- Theatrical release poster
- Directed by: Rahul Srinivas Lukalapu
- Written by: Rahul Srinivas Lukalapu
- Produced by: Sanddeep Agaram; Ashmita Reddy Basani;
- Starring: Thiruveer; Teena Sravya; Rohan Roy;
- Cinematography: K Soma Sekhar
- Edited by: Naresh Adupa
- Music by: Suresh Bobbili
- Production companies: 7pm Productions; Puppet Show Productions;
- Release date: 7 November 2025;
- Running time: 116 minutes
- Country: India
- Language: Telugu

= The Great Pre-Wedding Show =

2025 Indian Telugu film by Rahul Srinivas

The Great Pre-Wedding Show is a 2025 Indian Telugu-language comedy drama film written and directed by Rahul Srinivas Lukalapu. It stars Thiruveer and Teena Sravya in lead roles.

The film was released on 7 November 2025 to positive reviews from critics and was successful at the box office.

== Plot ==

The Great Pre-Wedding Show follows Ramesh, a small-town photographer who runs a modest studio in rural Andhra Pradesh.
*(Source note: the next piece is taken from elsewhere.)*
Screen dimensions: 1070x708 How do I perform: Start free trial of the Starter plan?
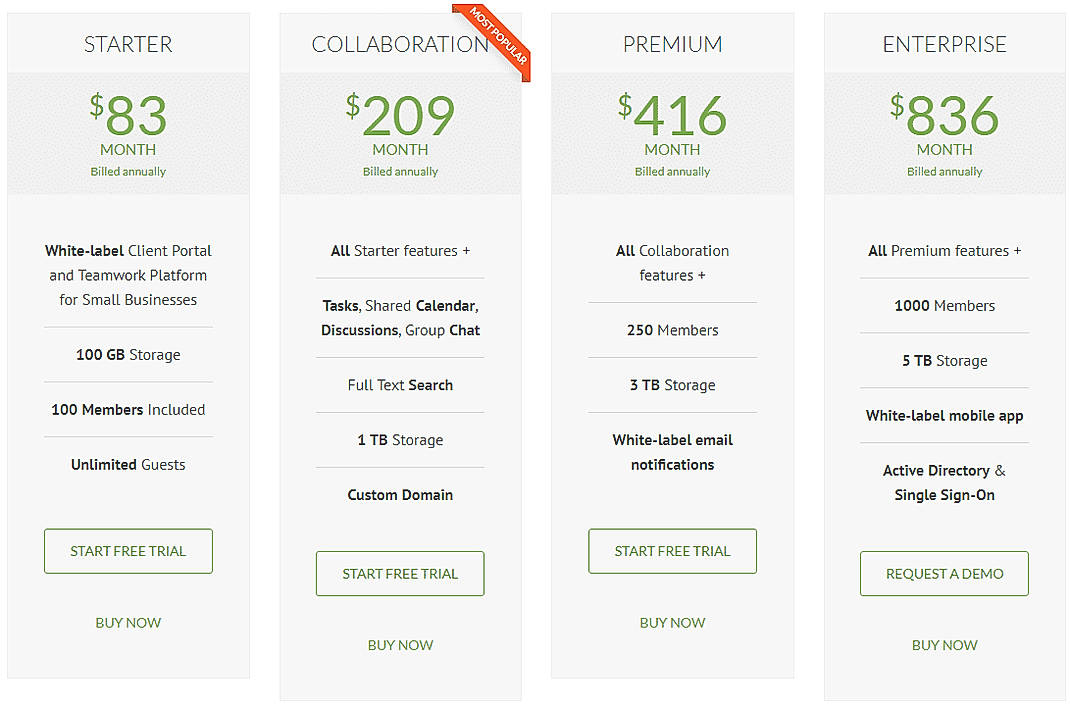coord(128,551)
Ramesh is quietly in love with Hema, an employee at the local panchayat office, but neither of them admits their feelings.

Ramesh's life becomes complicated when a wealthy and influential man, Anand, hires him to shoot an elaborate pre-wedding photo and video session for his upcoming marriage to Soundarya. Ramesh completes the assignment, but the footage goes missing after his assistant Ramu accidentally misplaces the memory card. Fearing severe consequences if the powerful groom discovers the loss, Ramesh panics and attempts to cover up the mistake.

In desperation, Ramesh devises various schemes to stall or disrupt the wedding, believing that if the event is postponed or cancelled, no one will ask for the missing pre-wedding material. His plans lead to a series of comedic misadventures, misunderstandings, and chaos within the village.

As the situation spirals out of control, Ramesh begins to confront the emotional and moral consequences of his actions. The tone shifts toward drama as he grapples with guilt, strained relationships, and the impact of his deception on the couple and their families. Meanwhile, his bond with Hema deepens, pushing him to take responsibility for his mistakes.

Ultimately, Ramesh sets out to correct the damage he has caused, seeking forgiveness and a chance at personal redemption.

== Cast ==
- Thiruveer as Ramesh
- Teena Sravya as Hema
- G. Rohan Roy as Ramu
- Narendra Ravi as Mangipudi Anand
- Yamini Nageswar as Soundarya
- Prabhavathi Varma as Mangipudi Kanthamma
- Madhavi Prasad as Soundarya's mother
- Krovvidi Joga Rao as Mangipudi Narayana
- Bank Basha as Soundarya's father
- Waltair Vinay as Anand's friend

== Music ==
The background score and songs are composed by Suresh Bobbili.

Track listing
| No. | Title | Singer(s) | Length |
|---|---|---|---|
| 1. | "Vayyari Vayyari" | Yashwanth Nag, Sindhuja Srinivasan | 4:51 |
| 2. | "Naa Valane" | Anudeep Dev | 4:11 |
| 3. | "Pre Wedding Anthem" | Mangli | 4:27 |
| 4. | "Jigijikka" | Suresh Bobbili | 4:20 |
| Total length: |  |  | 17:41 |

==Release==
The Great Pre-Wedding Show was released on 7 November 2025. The post-theatrical digital streaming rights were acquired by ZEE5, and it premiered on the platform on 5 December 2025.

== Reception ==
The Hindu praised Thiruveer's performance, writing and the storytelling, while also calling Suresh Bobbili's folk song compositions as "value addition". Suhas Sistu of The Hans India rated the film 3 out of 5 and stated, "a cheerful entertainer with laughs, love, and life". Suresh Kavirayani of The New Indian Express rated the film 3 out of 5 noting Thiruveer's performance and opined that the "writing is fresh, and the dialogues are well-written". In her review for The Times of India, Divya Shree wrote that, Rahul Srinivas delivers a charming rural comedy-drama that beautifully balances humor and emotion.